Beside this, on 16 July 2020 I received a letter from Redbook requesting CEASE & DESIST selling Australian car database. If you want an Australia car database, instead of buying from me, you need to contact Redbook for a quote, beware, it may cost a 4-digit sum to buy legally from Redbook, I can imagine that you cannot afford this price if you are a startup company thus you may want to pay few hundreds $ to freelancers on Upwork for scraping. I was doing the same, not to steal customers from Redbook, but to help startup companies who were anyway not able to afford buying from Redbook (when they grow they could become Redbook direct customers and get realtime updates). Unfortunately Redbook TOS do not allow this practice and may take legal action against people scraping data. Quote from Redbook TOS:
Personal and Non Commercial Use Only
(a) Use of the RedBook Website is for your personal and non-commercial use only. Except for the Material held in your computers cache or a single permanent copy of the Material for your personal use you must not without our prior written approval:
– use any automated process of any sort to query, access, retrieve, scrape, data-mine or copy any Material on the RedBook Website or generate or compile any document, index or database based on the Material published on the RedBook Website;
I wrote this page in 2016 as possible future project, inviting people to contact me if are interested in a car database for Australia and suggest websites to scrap data from, other than Redbook because its TOS forbid scraping. I informed visitors that Redbook is selling data so would be ILLEGAL for me to scrap data from a seller and sell on my behalf, and asked them to suggest me other websites to scrap data from, but once few visitors insisted me to scrap from Redbook because is the BEST, I had no other choice to help them… I created Australia car database in June 2017 using Octoparse.com, a FREE scraper slow and buggy, had to run in small batches of 1000-2000 cars and took 2 weeks to complete project, 96 columns, without colors and features which were not scrap-able with Octoparse. I updated every 3-4 months, each update taking 2-3 days.
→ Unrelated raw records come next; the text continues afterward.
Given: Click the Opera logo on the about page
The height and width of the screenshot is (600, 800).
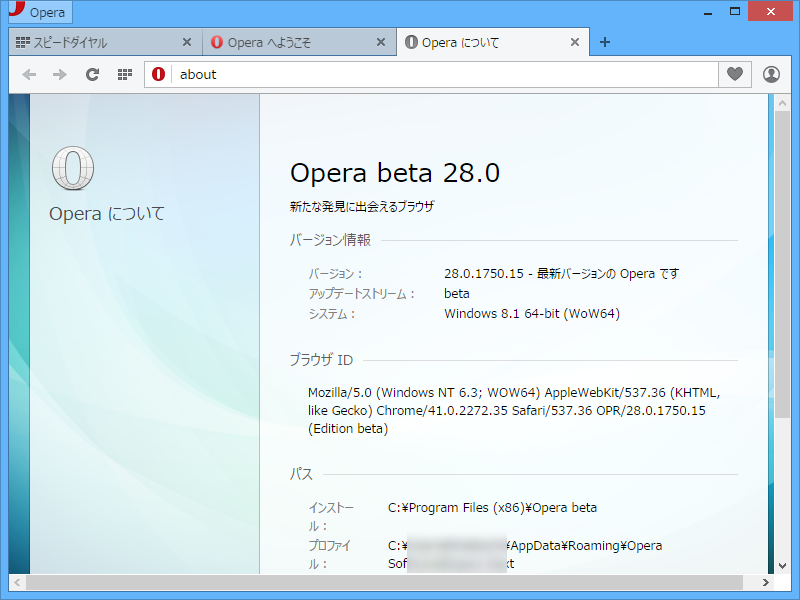Looking at the screenshot, I should pyautogui.click(x=72, y=170).
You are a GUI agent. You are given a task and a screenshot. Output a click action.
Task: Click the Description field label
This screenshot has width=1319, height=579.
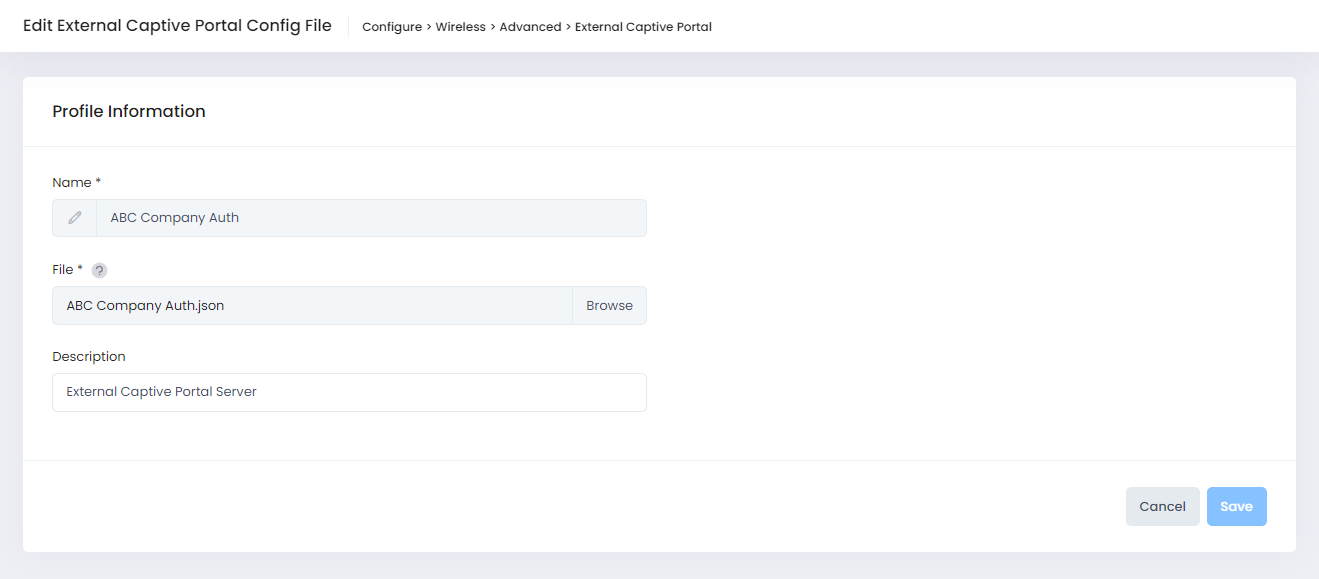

In February 2019 I worked with an Australian student who made a Python script that took only 2 days to scrap all cars, gave me a BETA .py scraper with errors and Colors and Optional Features missing, which I reported and he fixed afterwards but instead of giving me final scraper, he setup scraper to run and update on monthly basis on his server and the agreement was to give me login info to download CSV. Everything looked perfect, his database included also Colors and Optional Features, but in April 2019 he became uncontactable and server was closed, leaving me and my customers with no updates.
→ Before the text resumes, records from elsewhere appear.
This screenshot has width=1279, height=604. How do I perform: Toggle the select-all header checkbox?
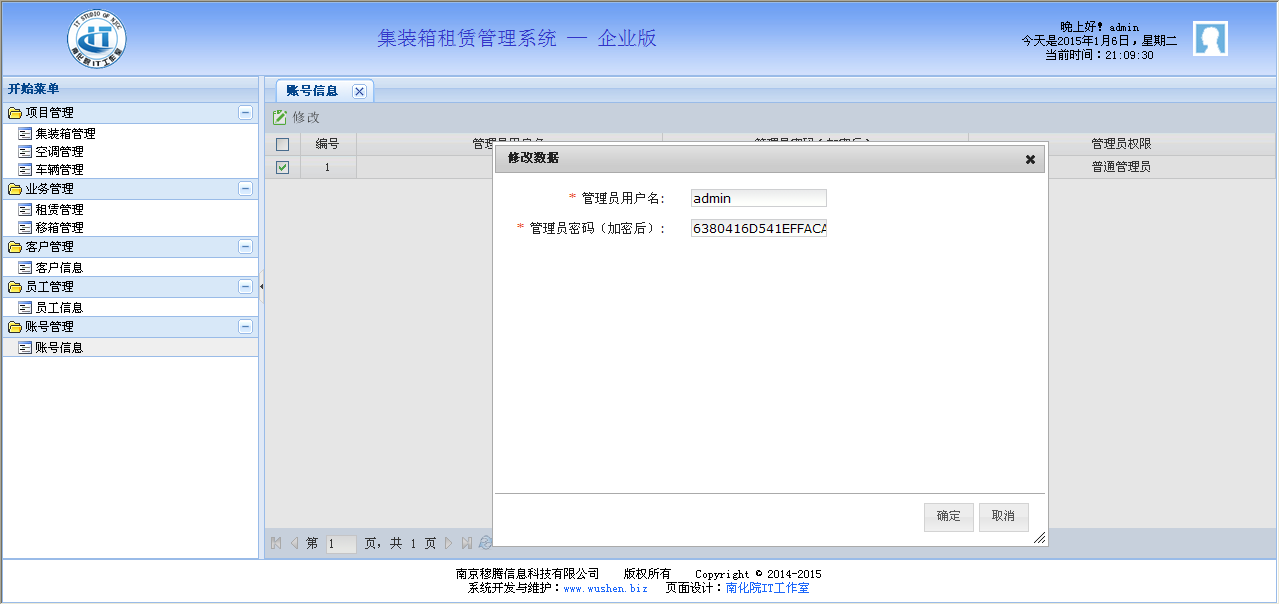coord(282,144)
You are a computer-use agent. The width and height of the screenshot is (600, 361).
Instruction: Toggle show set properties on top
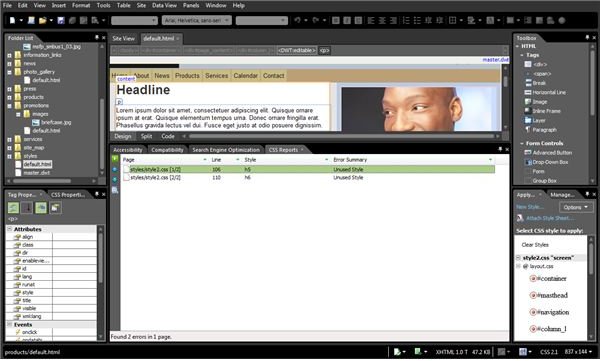pos(41,208)
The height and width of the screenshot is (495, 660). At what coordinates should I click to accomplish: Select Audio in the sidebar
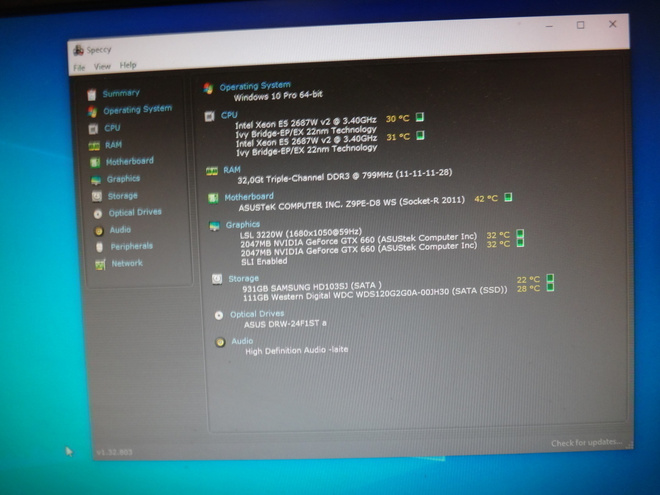pyautogui.click(x=120, y=230)
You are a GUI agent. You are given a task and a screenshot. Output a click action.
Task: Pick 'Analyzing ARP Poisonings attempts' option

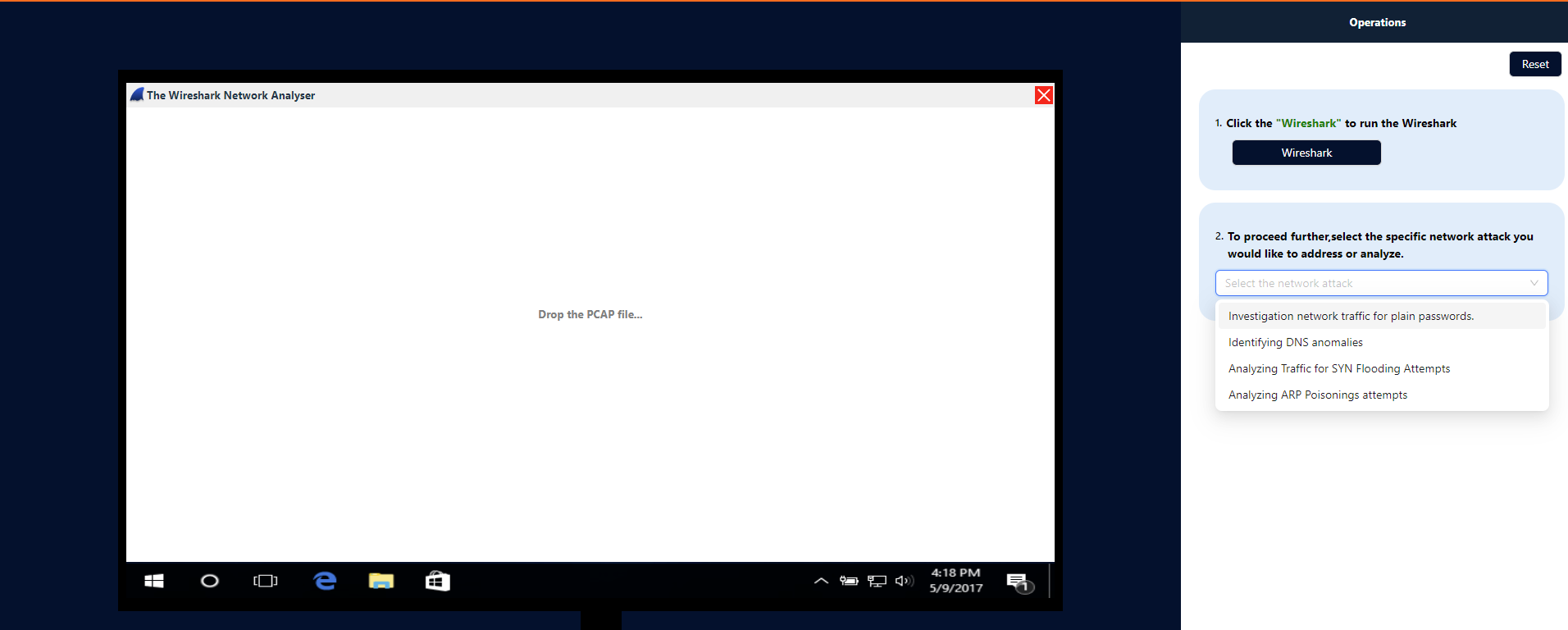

In July 2019 I hired another Python programmer, an indian who impressed me saying that have over 80 databases created in Python, I gave him the BETA scraper from Australian student to fix errors. He turned to be a liar, very inexperienced, he used a stupid way to fix errors in Australian student’s scraper which caused more and more errors, wasting my time for 4 months testing his scraper and report errors, the idiot abused my lack of knowledge of Python + lack of time to check his code carefully, kept demanding extra $ over the price we initially agreed (NO legitimate programmer would charge extra money for fixing his own errors).
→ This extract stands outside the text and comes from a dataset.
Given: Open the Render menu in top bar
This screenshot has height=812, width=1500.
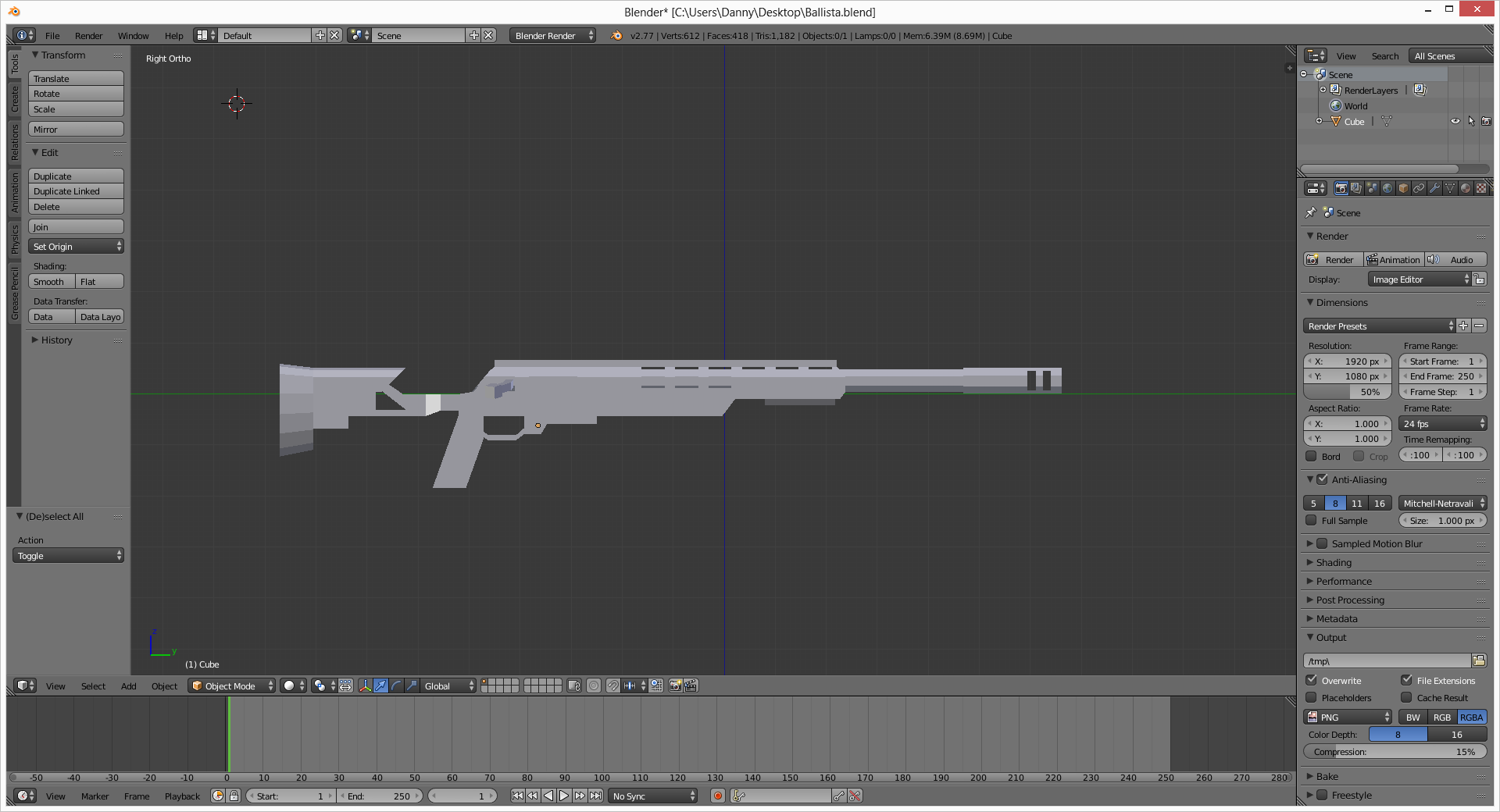Looking at the screenshot, I should 88,36.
In September he offered to sell me his portfolio of 80+ databases for 100 EURO, which I paid, and in October when I was less busy and I checked them, I realized that at least 90% of them were open data available for free download on various sites (he was LYING that created himself). After providing 2 temporary updates with 2019 models in September and November, I started a fresh scrap of all 1960-2019 models in late November and published final version on 17 December 2019, but due to coding typos 11 columns do not have data and car names were wrong initially (fixed in January). I fixed myself all errors in his code, and I was planning to run scraper again all 100,000 cars but did not had this chance anymore because in January 2020 the source website added a CAPTCHA. The indian idiot kept making false promises so I tried to hire other programmers to add a cookie feature in his Python script to bypass captcha, but… got this reply:
Sat, May 30, 8:02 PM
We looked at this in detail, and discoved that redbook are using a sophisticated AI based protection system called datadome, its not just the cookie that it is using to protect the data, its a load of other meterics, like access frequency, coverage and other technical metrics.
You can read about it here: https://datadome.co
We decided after some experiments that it would not viable to bypass this system.